HOW TO COMPLETE THIS TASK: Look below for the line holding "You are a GUI" and the line holding "1404x531 pixels.". Repeat those two and everything between, exactly.

TASK MATERIAL:
▬▬▬
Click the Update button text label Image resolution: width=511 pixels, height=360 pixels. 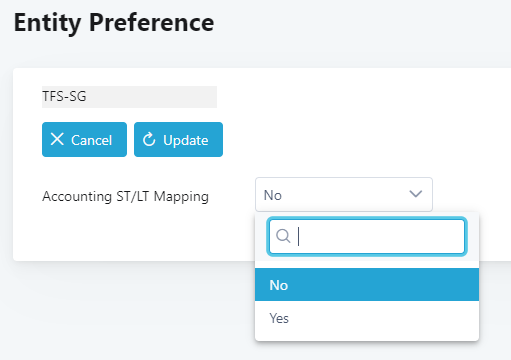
▬▬▬
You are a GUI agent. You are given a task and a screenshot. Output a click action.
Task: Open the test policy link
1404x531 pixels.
▬▬▬
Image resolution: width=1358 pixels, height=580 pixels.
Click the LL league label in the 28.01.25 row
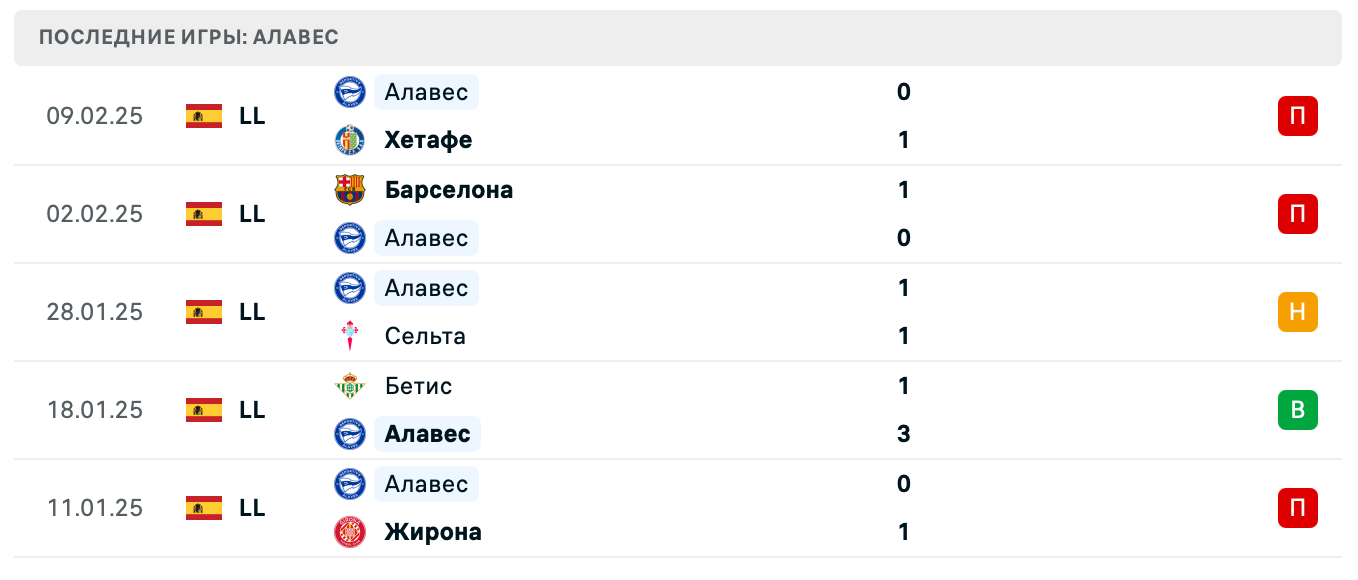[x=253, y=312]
▬▬▬
WRITTEN RESPONSE:
You are a GUI agent. You are given a task and a screenshot. Output a click action.
Task: Open the test policy link
1404x531 pixels.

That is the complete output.